You ought to, however, agree that QM is special: no other physical model has several dozens of interpretations, seriously discussed by physicists and philosophers alike. This is an undisputed experimental fact (about humans, not about QM).

Perhaps you mean the sheer quantity is so great. But there have been, an are, disputes about classical pysyics and relativity. Some of them have been resolved by just beiieving the theory and abandoning contrary intuitions. At one time, atoms were dismissed as a "mere calculational device". Sound familiar?

Comment author: shminux 13 February 2013 12:12:46AM 2 points [-]

Sure, every new theory is like that initially. But it only takes a short time for the experts to integrate the new weird ideas, like relative spacetime, or event horizons, or what have you. There is no agreement among the experts about the ontology of QM (beyond the undisputed assertion that head-in-the-sand "shut up and calculate" works just fine), and it's been an unusually long time. Most agree that the wave function is, in some sense, "real", but that's as far as it goes. So the difference is qualitative, not just quantitative. Simply "trusting the SE" gives you nothing useful, as far as the measurement is concerned.

Comment author: whowhowho 13 February 2013 12:19:52AM *  1 point [-]

"shut up and calculate" works just fine

It doesn't work "fine", or at all, as an interpretation. It's silent as to what it means.

There is no agreement among the experts about the ontology of QM (b

There are slowly emerging themes, such as the uselessness of trying to recover classical physics at the fundamental level, and the importance of decoherence.

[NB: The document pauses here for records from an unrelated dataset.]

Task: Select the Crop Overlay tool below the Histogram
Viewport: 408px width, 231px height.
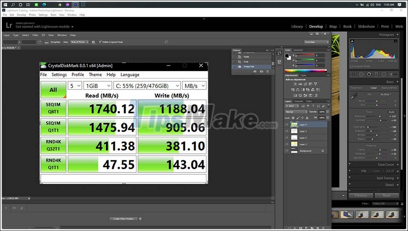Action: pyautogui.click(x=353, y=75)
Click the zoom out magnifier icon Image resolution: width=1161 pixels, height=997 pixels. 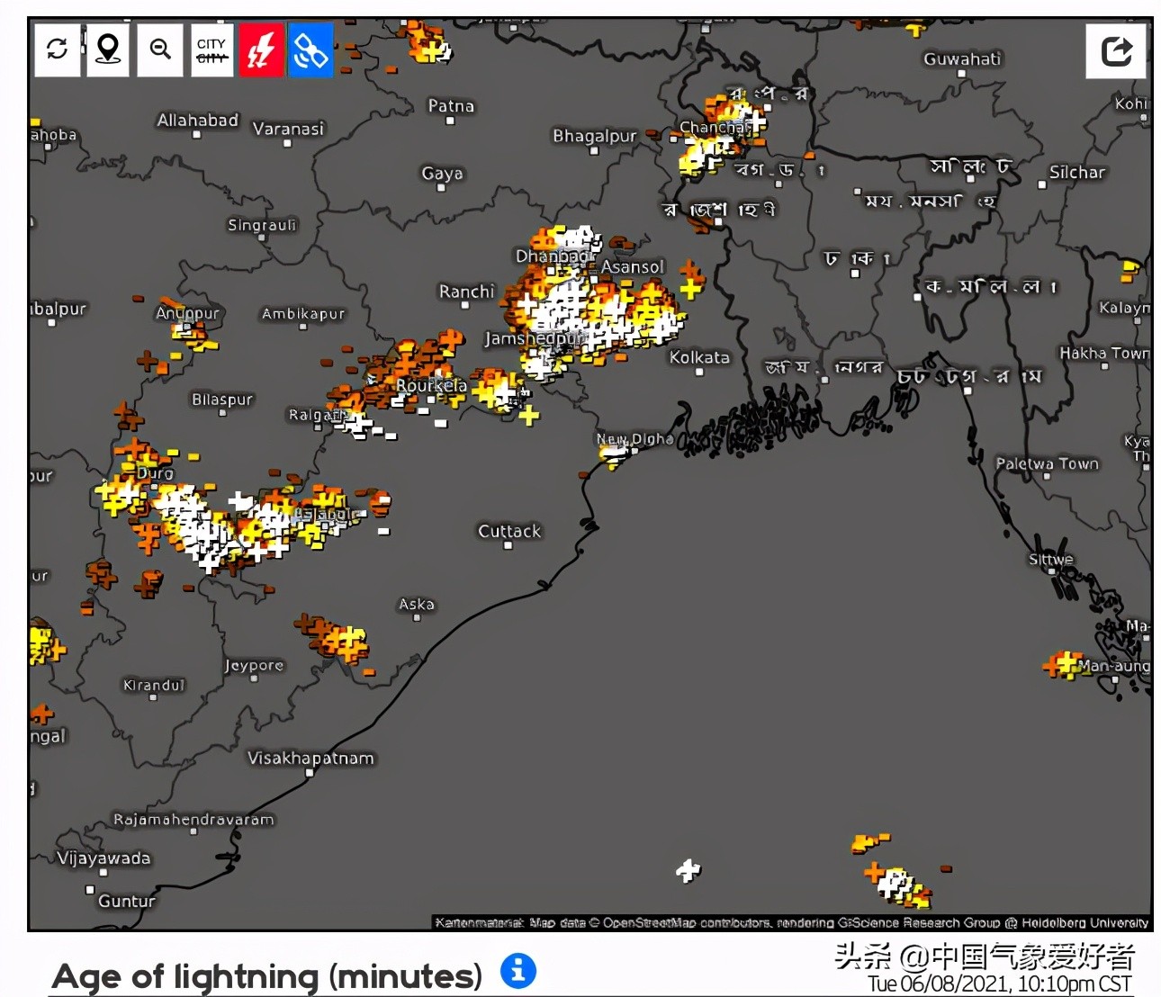coord(160,49)
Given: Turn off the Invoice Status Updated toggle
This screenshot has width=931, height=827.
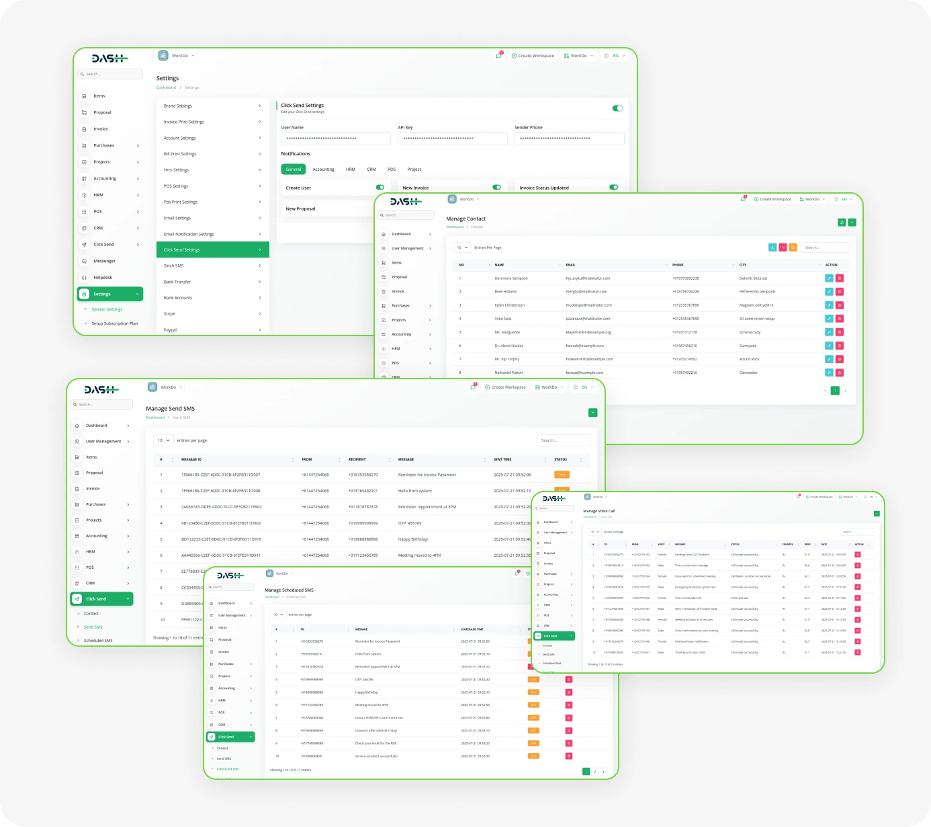Looking at the screenshot, I should click(613, 188).
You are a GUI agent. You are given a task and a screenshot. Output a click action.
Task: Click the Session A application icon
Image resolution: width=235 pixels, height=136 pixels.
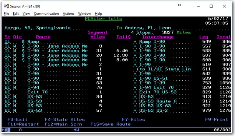click(x=6, y=6)
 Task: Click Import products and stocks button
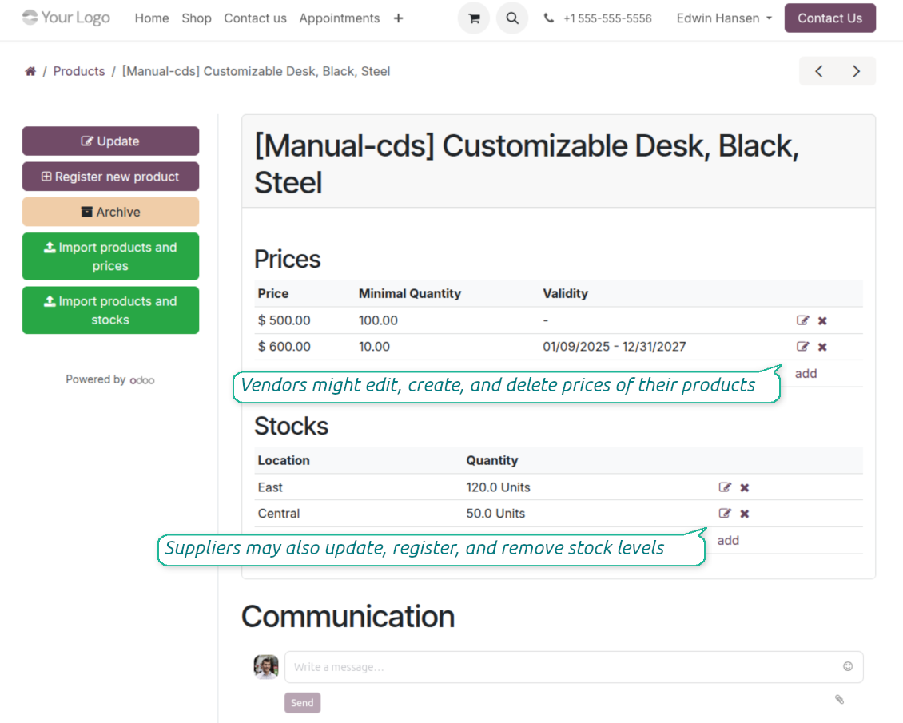110,310
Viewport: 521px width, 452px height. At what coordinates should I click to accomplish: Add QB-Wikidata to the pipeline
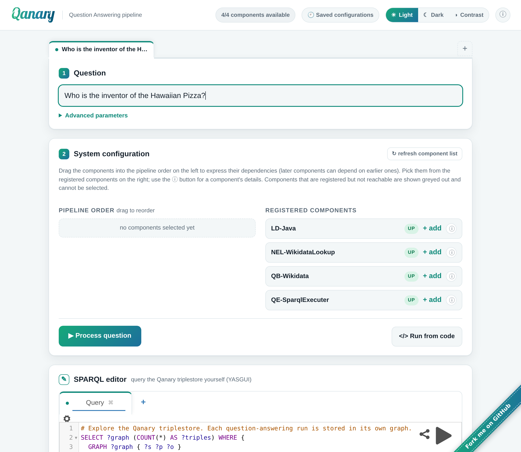pyautogui.click(x=432, y=276)
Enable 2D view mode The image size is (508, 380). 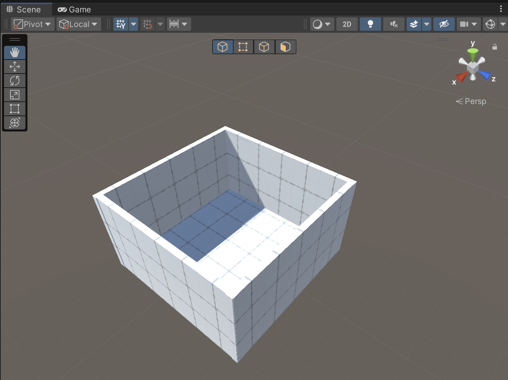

Simply "trusting the SE" gives you nothing useful, as far as the measurement is concerned.

I don't see what you mean by that. An interpretation that says "trust the SE" (I suppose you mean "reify the evolution of the WF according to the SE") won't give you anything results-wise, because its an interpretation

Comment author: shminux 13 February 2013 12:26:44AM 0 points [-]

It doesn't work "fine", or at all, as an interpretation.

Uh, no. It's not an interpretation (i.e. "explanation"), it's an explicit refusal to interpret the laws.

Anyway, time to disengage, we are not converging.

Comment author: private_messaging 14 February 2013 08:04:57AM *  -1 points [-]

Most agree that the wave function is, in some sense, "real", but that's as far as it goes

Yeah. Note also that if you are observing a probability distribution, that doesn't imply that something computed the probability density function. E.g. if you observe random dots positions of which follow Gaussian distribution, that could be count of heads in a long string of coin tosses rather than Universe Machine really squaring some real number, negating result, and calculating an exponent.